Based on tables 3 the prediction of students' academic performance will determine whether students with specific indicators can graduate earlier, graduate on time, or graduate late. The following is a graph analyzing the "Five Whys" technique at ABC University.

 

Figure 2

five why analysis ABC University

 

Based on Figure 2 above, it can be inferred that predicting the potential academic performance is crucial for ABC University.

The prediction results are highly beneficial for the University in determining which students require academic assistance to enhance their academic performance. Therefore, ABC University needs a method for predicting students' academic performance to remain competitive with other universities.

Based on the background that has been described, this study aims to create a predictive model for potential student academic achievement that can be used in the Directorate which is responsible for managing students at the university level.

Research Methodology

The research methodology relates to the steps and procedures that will be carried out to achieve the objectives and obtain answers to research problems (Hidayat & Alifah, 2022b). These steps and procedures embody the research framework. This study aims to link the Random Forest algorithm theory with the method of predicting student performance potential. The researcher intends to find an accurate and efficient performance method in improving student management in universities (case study: ABC University). This study uses two types of models, namely a quantitative approach and a qualitative approach (Hidayat & Alifah, 2022a). The data originally used in this study were categorical data and then converted into numerical data. The converted data was then analyzed using the Decision Tree method to produce predictions for the potential classification of student academic achievement. The main research topics and research framework established are supported by a literature review, which helps identify research gaps to be explored and provides an understanding of existing research.

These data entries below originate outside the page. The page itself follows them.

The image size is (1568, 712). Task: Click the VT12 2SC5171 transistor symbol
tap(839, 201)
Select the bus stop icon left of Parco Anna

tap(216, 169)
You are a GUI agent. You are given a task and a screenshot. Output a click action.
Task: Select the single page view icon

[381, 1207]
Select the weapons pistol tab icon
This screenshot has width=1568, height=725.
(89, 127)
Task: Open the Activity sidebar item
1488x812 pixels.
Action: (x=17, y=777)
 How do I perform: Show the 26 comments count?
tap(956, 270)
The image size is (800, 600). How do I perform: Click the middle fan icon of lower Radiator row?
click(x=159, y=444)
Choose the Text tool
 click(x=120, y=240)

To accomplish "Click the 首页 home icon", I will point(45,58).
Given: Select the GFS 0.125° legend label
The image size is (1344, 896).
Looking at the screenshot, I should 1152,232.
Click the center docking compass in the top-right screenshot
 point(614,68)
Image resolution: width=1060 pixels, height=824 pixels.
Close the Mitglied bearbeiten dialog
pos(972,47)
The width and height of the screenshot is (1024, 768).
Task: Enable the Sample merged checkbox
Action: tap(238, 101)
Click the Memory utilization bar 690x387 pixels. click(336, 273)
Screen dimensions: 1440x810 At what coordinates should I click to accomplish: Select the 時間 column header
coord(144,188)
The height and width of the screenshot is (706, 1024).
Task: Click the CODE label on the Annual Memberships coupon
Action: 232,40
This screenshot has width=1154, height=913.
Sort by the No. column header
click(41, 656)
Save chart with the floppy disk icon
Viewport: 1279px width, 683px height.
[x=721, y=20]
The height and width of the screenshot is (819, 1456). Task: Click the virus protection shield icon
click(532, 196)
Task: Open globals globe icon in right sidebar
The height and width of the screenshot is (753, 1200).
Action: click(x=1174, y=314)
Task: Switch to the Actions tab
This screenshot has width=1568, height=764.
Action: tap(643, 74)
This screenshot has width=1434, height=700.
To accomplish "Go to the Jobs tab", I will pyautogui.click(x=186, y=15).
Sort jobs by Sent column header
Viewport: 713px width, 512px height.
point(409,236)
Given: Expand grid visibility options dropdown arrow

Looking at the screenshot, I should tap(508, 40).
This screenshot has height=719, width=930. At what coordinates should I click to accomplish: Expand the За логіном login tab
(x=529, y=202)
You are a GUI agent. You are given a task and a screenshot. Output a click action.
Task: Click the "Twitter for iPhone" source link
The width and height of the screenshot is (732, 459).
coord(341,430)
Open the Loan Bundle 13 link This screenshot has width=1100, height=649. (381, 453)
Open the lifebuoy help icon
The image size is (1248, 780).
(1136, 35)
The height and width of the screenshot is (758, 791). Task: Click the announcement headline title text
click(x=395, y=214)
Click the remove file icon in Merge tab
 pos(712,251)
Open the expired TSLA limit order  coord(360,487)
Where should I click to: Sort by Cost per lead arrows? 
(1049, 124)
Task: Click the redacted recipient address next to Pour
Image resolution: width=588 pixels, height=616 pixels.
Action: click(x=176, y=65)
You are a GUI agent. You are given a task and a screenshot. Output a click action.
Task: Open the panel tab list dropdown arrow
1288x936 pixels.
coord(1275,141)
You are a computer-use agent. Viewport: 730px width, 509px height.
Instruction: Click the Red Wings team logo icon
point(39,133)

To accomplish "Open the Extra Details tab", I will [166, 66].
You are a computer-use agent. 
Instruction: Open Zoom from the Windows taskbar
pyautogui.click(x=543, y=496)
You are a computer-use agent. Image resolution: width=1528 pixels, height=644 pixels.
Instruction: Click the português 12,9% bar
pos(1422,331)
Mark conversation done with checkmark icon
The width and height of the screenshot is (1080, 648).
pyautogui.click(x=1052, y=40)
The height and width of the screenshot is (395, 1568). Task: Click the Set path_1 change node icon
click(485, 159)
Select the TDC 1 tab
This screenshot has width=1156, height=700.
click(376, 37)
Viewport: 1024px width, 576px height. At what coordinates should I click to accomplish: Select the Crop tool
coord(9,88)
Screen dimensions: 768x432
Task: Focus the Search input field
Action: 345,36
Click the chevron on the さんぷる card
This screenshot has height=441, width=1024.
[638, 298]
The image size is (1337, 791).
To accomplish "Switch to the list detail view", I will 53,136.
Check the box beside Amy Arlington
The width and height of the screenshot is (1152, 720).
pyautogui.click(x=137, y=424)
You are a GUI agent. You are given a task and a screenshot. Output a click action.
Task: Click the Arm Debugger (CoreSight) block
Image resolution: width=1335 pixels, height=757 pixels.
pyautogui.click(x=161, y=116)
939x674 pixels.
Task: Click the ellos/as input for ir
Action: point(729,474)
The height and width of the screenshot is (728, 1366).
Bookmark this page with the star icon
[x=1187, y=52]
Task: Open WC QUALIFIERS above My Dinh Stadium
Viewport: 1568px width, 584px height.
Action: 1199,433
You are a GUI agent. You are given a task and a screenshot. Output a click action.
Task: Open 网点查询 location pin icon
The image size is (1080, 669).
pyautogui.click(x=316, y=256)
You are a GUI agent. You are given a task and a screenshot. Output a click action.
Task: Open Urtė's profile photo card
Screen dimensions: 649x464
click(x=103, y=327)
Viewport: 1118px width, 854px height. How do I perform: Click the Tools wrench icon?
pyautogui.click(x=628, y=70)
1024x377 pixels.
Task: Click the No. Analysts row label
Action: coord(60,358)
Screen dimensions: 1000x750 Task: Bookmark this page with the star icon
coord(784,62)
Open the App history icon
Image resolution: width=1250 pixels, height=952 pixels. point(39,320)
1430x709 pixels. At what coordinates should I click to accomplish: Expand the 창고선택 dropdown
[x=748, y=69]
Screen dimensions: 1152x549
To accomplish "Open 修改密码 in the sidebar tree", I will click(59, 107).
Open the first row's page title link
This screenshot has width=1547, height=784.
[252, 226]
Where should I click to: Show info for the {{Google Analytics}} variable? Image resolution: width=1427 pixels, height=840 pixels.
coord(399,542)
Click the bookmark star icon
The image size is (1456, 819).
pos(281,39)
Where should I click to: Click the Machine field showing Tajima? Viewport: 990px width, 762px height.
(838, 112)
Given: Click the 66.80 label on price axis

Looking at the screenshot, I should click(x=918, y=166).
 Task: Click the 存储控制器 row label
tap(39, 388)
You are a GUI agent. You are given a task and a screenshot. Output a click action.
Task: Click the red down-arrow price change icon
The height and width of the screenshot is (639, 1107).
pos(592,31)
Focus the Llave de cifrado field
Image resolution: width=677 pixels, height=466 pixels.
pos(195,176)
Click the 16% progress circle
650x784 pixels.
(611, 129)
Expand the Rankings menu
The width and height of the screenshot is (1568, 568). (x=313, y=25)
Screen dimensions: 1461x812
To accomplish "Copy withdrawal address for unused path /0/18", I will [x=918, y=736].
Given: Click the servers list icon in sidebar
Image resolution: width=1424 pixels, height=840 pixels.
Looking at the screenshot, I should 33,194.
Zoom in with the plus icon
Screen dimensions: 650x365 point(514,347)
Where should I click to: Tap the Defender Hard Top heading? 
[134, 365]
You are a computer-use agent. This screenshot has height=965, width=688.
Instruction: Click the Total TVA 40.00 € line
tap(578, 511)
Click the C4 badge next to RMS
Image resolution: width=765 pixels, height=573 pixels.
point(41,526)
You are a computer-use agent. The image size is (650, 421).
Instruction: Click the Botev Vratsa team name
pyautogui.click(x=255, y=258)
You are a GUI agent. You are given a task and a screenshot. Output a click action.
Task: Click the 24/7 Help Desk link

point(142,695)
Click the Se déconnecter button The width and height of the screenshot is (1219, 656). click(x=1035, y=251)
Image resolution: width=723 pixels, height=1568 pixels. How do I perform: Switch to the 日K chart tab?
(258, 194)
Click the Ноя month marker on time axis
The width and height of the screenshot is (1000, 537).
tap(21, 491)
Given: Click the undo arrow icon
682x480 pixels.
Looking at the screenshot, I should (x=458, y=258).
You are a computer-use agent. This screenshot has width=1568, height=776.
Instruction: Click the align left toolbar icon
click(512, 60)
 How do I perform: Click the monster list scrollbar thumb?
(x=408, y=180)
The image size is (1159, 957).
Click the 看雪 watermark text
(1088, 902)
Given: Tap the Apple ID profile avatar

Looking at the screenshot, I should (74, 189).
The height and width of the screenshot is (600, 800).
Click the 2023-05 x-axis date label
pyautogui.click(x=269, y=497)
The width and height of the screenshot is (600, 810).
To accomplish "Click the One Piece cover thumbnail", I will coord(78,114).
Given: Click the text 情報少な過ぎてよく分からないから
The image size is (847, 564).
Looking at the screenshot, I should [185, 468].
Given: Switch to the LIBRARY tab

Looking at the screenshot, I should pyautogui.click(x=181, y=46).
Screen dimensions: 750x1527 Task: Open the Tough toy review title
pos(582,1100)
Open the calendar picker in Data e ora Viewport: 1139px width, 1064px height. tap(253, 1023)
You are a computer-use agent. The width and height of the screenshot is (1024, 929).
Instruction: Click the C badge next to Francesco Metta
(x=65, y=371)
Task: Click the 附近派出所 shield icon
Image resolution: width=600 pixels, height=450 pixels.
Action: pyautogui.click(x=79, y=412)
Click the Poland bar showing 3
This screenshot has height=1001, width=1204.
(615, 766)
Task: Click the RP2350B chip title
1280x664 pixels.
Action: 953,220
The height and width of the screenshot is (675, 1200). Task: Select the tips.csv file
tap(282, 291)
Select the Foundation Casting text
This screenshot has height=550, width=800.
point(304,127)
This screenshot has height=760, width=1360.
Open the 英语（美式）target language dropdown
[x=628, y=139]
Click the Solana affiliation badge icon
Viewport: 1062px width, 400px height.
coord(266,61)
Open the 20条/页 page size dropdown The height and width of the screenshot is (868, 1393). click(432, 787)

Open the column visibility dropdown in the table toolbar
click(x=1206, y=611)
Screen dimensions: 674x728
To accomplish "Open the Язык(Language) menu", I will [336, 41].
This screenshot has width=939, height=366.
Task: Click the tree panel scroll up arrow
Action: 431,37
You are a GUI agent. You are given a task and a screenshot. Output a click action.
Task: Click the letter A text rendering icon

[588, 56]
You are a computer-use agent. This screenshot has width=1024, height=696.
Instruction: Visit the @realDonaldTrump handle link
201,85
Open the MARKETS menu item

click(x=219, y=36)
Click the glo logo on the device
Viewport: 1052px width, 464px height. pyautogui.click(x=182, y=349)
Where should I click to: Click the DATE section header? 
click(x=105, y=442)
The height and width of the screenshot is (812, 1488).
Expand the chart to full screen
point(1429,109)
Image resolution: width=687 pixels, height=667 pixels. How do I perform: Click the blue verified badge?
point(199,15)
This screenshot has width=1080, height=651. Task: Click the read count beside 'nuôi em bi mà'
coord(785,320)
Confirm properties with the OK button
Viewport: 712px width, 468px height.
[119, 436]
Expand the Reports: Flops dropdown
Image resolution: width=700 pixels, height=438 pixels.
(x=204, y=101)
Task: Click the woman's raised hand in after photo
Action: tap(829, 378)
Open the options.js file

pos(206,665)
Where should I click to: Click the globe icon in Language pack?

Researchers also conducted Focus Group Discussions (FGD) with program managers to consider the factors that affect student performance and the required predictive output. The next step involves data collection, where data is collected according to research needs and stored for processing. The second stage is the data modeling stage using the implementation of the Decision Tree algorithm and the k-Folds cross validation technique.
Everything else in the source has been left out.